Para los partidos alemanes, un domingo electoral puede compararse con la etapa del puerto Tourmalet en los Pirineos, en el Tour de Francia. A veces hace que se queden atrás los que están demasiado seguros de la victoria, otras veces recompensa a los desconocidos y deja ganar a los que han recobrado un segundo aliento. Esta vez no ha sido el caso. El aliento de Steinmeier ha bastado para apartar al SPD con orgullo y también con tristeza a la oposición, allí donde (está) debía estar desde hace tiempo. El SPD ha sufrido una dura derrota, pero la socialdemocracia ha ganado una nueva líder.

No son Angela Merkel y su CDU, sino Guido Westerwelle y el FDP quienes han evitado otra gran coalición. Guido Westerwelle es un fenómeno, una paradoja en persona. Tras el estallido del neoliberalismo, ha llegado a hacer de un partido neoliberal el gran triunfador de una elección. Y precisamente tras el descubrimiento mundial del radicalismo del mercado, ha conseguido lo que jamás consiguió con este descubrimiento. Westerwelle ha ganado la elección con medios muy sencillos. Lo único que ha hecho ha sido declarar durante la campaña lo que ha mantenido siempre: "más mercado" y "menos impuestos". No se ha dejado trastornar por la quiebra bancaria y ha actuado como si la crisis financiera no tuviera nada que ver con el FDP y sus teorías.

Muchos electores han considerado claramente esta actitud la versión liberal de la gestión duradera. Quizás también es la prueba de que los electores no han visto a los liberales como defensores de una ideología, sino más bien como los representantes de posiciones que les resultan personalmente de utilidad, sobre todo en lo que respecta a la política fiscal. Bajar los impuestos, teniendo en cuenta los cientos de miles de millones de euros de deudas, para supuestamente activar el desarrollo, será igual que jugar a la ruleta rusa con la sociedad alemana.

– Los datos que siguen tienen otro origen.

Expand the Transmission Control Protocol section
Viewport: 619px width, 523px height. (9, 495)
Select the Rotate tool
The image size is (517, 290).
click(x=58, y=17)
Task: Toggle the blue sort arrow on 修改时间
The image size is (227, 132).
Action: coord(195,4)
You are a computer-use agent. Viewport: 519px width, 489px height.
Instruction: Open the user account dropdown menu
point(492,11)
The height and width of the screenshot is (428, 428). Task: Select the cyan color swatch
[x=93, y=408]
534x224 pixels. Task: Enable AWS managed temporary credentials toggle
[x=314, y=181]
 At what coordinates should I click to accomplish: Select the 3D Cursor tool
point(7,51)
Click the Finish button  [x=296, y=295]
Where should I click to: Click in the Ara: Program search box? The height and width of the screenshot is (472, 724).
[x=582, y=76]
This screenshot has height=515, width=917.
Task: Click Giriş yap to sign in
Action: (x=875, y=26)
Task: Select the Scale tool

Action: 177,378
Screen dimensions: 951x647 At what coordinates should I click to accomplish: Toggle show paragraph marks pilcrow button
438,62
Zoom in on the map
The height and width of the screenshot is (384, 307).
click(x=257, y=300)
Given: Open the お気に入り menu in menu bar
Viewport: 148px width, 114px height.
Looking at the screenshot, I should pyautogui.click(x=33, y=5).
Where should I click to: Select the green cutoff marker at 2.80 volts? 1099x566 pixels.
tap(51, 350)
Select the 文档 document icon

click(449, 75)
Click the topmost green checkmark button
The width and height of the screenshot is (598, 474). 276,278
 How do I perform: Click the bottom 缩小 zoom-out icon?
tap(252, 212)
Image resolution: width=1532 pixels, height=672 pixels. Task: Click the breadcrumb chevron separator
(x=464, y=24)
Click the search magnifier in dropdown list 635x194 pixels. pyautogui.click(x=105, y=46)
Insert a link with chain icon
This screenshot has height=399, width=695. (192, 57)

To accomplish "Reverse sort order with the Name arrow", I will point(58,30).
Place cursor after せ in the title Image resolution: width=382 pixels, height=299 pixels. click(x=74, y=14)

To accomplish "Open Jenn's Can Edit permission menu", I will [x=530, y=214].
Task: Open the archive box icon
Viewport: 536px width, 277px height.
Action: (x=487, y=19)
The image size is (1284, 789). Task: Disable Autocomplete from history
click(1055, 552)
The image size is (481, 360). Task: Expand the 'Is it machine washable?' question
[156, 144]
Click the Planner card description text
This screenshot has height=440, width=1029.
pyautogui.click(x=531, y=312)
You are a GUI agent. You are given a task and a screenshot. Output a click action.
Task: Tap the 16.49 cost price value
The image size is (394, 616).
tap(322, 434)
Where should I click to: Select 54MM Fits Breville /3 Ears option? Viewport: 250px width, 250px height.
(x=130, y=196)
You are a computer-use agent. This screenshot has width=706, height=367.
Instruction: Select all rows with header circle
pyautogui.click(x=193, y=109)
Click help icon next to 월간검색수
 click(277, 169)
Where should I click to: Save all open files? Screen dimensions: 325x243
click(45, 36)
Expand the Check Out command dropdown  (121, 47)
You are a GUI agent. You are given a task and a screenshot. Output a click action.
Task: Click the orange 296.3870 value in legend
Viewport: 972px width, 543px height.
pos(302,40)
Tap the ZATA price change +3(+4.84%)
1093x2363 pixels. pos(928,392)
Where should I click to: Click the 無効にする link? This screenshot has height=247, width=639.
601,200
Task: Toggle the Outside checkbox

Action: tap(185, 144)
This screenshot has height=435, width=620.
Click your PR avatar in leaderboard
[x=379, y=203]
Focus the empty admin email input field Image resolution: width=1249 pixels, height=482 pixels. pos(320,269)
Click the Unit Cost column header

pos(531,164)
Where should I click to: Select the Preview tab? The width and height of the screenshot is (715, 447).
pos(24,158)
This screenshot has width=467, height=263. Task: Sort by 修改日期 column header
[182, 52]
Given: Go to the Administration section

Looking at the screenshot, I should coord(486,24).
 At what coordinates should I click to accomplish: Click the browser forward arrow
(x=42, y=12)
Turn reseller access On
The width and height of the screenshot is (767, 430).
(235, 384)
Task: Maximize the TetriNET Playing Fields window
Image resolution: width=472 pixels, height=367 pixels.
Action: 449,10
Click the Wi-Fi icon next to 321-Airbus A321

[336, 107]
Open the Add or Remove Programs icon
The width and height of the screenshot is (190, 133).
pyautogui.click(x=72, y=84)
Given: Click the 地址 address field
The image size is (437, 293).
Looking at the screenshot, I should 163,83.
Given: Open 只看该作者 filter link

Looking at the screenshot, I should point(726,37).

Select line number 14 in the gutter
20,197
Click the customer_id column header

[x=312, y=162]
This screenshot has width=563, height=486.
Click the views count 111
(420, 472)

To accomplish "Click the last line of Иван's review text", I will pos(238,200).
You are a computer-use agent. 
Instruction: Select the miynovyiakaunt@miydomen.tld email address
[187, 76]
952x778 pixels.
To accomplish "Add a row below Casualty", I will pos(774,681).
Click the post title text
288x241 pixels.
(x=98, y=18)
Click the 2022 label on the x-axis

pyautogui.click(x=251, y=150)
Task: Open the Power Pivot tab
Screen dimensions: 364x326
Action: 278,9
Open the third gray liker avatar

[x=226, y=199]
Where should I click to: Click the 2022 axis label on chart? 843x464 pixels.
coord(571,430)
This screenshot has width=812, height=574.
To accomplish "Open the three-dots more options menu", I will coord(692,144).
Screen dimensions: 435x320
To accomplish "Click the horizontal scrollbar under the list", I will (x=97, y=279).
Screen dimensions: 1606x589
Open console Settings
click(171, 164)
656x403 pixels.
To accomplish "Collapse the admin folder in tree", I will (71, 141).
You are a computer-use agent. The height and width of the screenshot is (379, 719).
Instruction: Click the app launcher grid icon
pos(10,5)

Según el artículo 66 de la Ley Fundamental, el canciller y los ministros no podrán ejercer ninguna actividad remunerada. Por lo tanto, no pueden jugar a los juegos de azar (con fines profesionales) con el pueblo alemán.

La edad de oro de Merkel ha terminado

Angela Merkel ahora tiene la coalición que deseaba su partido. La pequeña coalición no es del agrado de la canciller, pero debe hacer como si lo fuera. En el futuro, ya no podrá ocultarse tras el SPD. En el futuro, la CDU exigirá cada vez más mantener una línea política orientada a favor de la economía. Siguen planteándose entonces varias preguntas: ¿continuará la canciller desempeñando la función de madre de la nación?, ¿tiene dificultades con el FDP y su partido?, ¿se convertirá de cualquier modo en una Dama de Hierro?, ¿perderá su reputación entre la población?

Esto significa que ha terminado la edad dorada de Angela Merkel. La CDU se ha aprovechado durante mucho tiempo de la debilidad del SPD y le ha sacado el jugo. Pero la CDU se ha desgastado. La Unión seguirá necesitando un apoyo que vendría de ella misma y no parece que Angela Merkel esté en posición de aportar ese apoyo. El centro político ya está ocupado por partidos de tamaño medio. En la oposición, el SPD deberá salir de su parálisis debida a la alianza federal. Debe encontrar un "modus vivendi" con Die Linke si quiere volver a recuperar su lugar en el poder.

El gobierno negro-amarillo probablemente sea de transición. Ocupa el terreno en un periodo de rechazo general a las coaliciones, durante el cual todos los partidos deben aprender que una "auto-reclusión" política es perjudicial en un sistema de cinco partidos. La disminución constante de la participación electoral tiene también relación con esta parálisis de los partidos. Las cartas, que hoy parecen estar pegadas, se volverán a barajar. El tiempo de aburrimiento, tan lamentado durante la campaña electoral, ha llegado a su fin.